__HOW TO COMPLETE THIS TASK__: Word for word, restate each entry that appears below.

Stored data
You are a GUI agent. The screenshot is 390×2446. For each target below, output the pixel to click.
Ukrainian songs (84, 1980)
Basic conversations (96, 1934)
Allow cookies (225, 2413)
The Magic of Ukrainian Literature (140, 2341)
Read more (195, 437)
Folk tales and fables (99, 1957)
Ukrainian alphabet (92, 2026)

__FINAL ANSWER__:
You are a GUI agent. The screenshot is 390×2446. For each target below, output the pixel to click.
Ukrainian songs (84, 1980)
Basic conversations (96, 1934)
Allow cookies (225, 2413)
The Magic of Ukrainian Literature (140, 2341)
Read more (195, 437)
Folk tales and fables (99, 1957)
Ukrainian alphabet (92, 2026)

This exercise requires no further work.